Elle est ancréz dans une "réalité terrain" que nombre d’autres modèles ne prennent que partiellement en compte.
L’INRS a identifié 6 situations, sources potentielles de violences sur le lieu de travail :
- L’instabilité des règles dans un contexte d’incertitude. La crise sanitaire n’a fait qu’accentuer cette instabilité
- Les dérives de fonctionnement (ex : violation de procédures) ou de comportement (ex : dégradation du climat social)
- Les perturbateurs organisationnels comme l’évaluation 360° (évaluation d’un employé par ses pairs, ses supérieurs hiérarchiques et par tout autre collaborateur de l’entreprise). la situation financière de l’entreprise
- Les violences organisationnelles visibles (ex : insultes) et invisibles (ex : refus de communiquer avec un collègue ; de transmettre des dossiers)
- Le mal-être organisationnel (ex : sentiment d’injustice de frustration, perte d’estime, colère, mécontentement, défiance, suspicion)
- Les comportements déviants (ex : atteintes aux biens, vols, fraudes, sabotages)
Ces phénomènes s’enchevêtrent. Le modèle d’analyse proposé par l’INRS est systémique. Il prend en compte les impacts entre les effets et les causes. C'est ce qui fait l'originalité et la richesse de cette proposition.
L’employeur est-il toujours responsable ?
Non.Le salarié a également sa part de responsabilité. Selon le Code du travail - art.L.4121-2 -, il doit prendre soin de sa santé et de ne pas mettre en danger celles des autres. En 2016, la Cour de Cassation a rendu un arrêt (Cass. Soc. 10 février 2016, n° 14-24350), en ce sens. Elle a mis l'accent sur une responsabilité partagée entre employeur et salarié. Elle a rétabli un équilibre dans la balance de la responsabilité.
Toute violence physique nécessite une sanction disciplinaire contre son auteur. L’intervention de l’employeur est obligatoire, sa passivité pouvant s’apparenter à de la complicité au sens pénal du terme.
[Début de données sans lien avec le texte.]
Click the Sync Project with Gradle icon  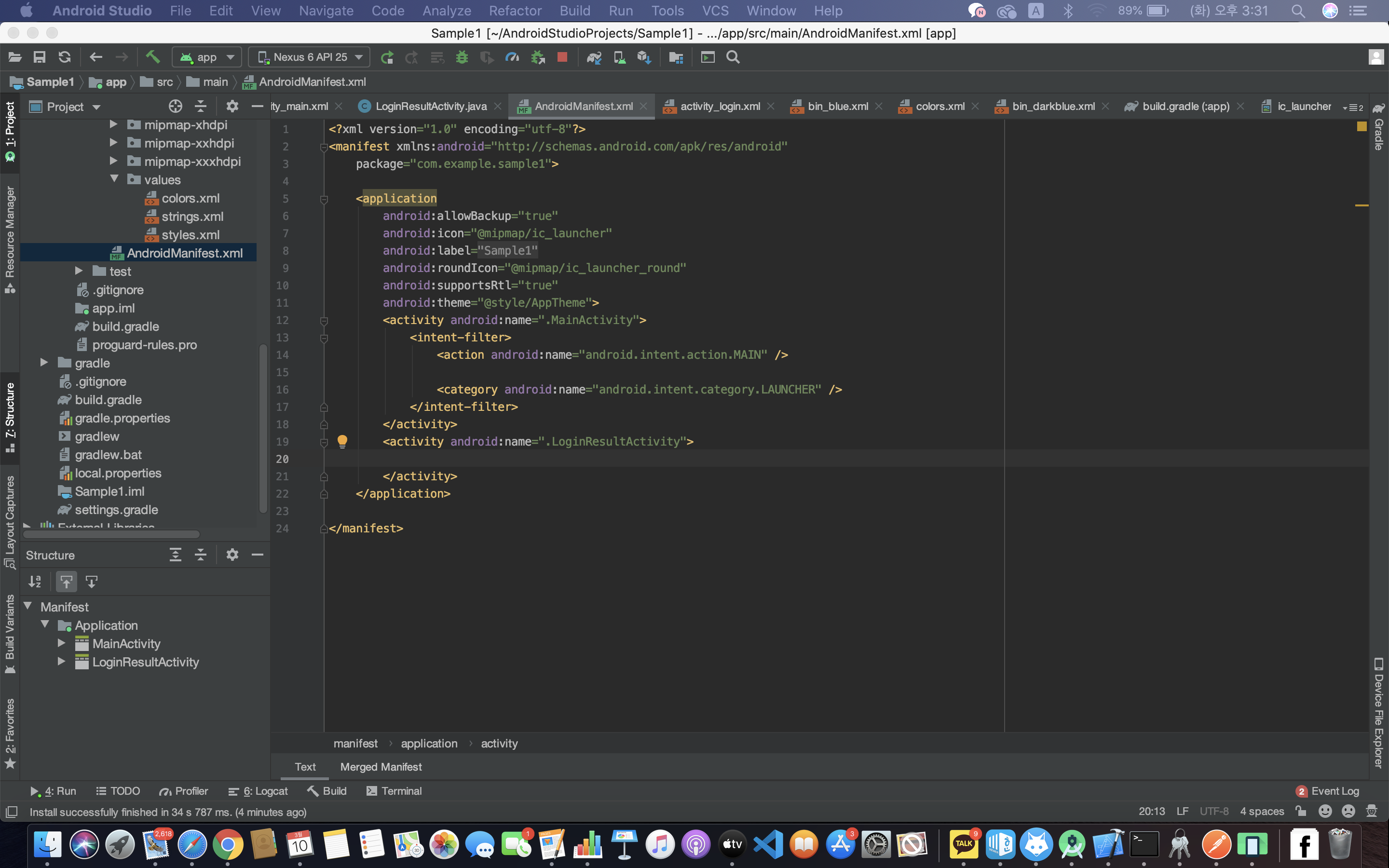tap(594, 57)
Toute personne qui fait preuve de violences physiques à l’encontre d’un collègue de travail, ou tout autre collaborateur de l’entreprise, risque un licenciement (pour faute grave, dans la plupart des cas).
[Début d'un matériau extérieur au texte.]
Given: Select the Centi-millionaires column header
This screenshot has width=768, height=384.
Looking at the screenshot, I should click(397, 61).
Que doit faire l’employeur ?
- Définir les actes de violence, y compris les menaces de violence envers le personnel et les biens de l’entreprise
- Procéder au sein de l’entreprise à l’évaluation des facteurs de risque communs liés à la violence en milieu de travail
- Déclarer que l’entreprise ne tolérera pas les comportements violents ou agressifs.
- Décrire clairement les mesures disciplinaires qui seront prises à l’égard des contrevenants.
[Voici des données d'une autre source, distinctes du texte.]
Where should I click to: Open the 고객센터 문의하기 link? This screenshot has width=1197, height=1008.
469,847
- Demander aux salariés de ne pas intervenir eux-mêmes, mais plutôt d’appeler leur responsable hiérarchique ou téléphoner à la police
- Ne pas laisser un salarié victime ou témoin d’un acte de violence seul durant les heures suivant l’incident
- Apporter rapidement une aide médicale et psychologique à la victime, et au besoin à son entourage professionnel
- S’assurer que la politique mise en place indique ce que les employés doivent faire lors de situations extrêmes (personne avec une arme à feu, prise d’otage, etc.)
CONCLUSION
Travailler dans l’insécurité n’est pas une fatalité.
Aujourd’hui, la violence est omniprésente dans notre quotidien.
On ne peut pas l’éradiquer, mais il est possible d’agir sur certaines méthodes utilisées en entreprise. Des contraintes venues de toutes parts y sont de plus en plus fortes pèsent sur les individus. Elles génèrent chez le salarié de plus en plus souvent frustration et démotivation. Autant de facteurs qui favorisent l’émergence d'une nouvelle violence au sein entreprises. Allégeons ces contraintes en refaisant une place à l'humain dans l'élaboration de nos constructions.
En agissant dans ce sens, il est possible de diminuer les violences encourues au travail.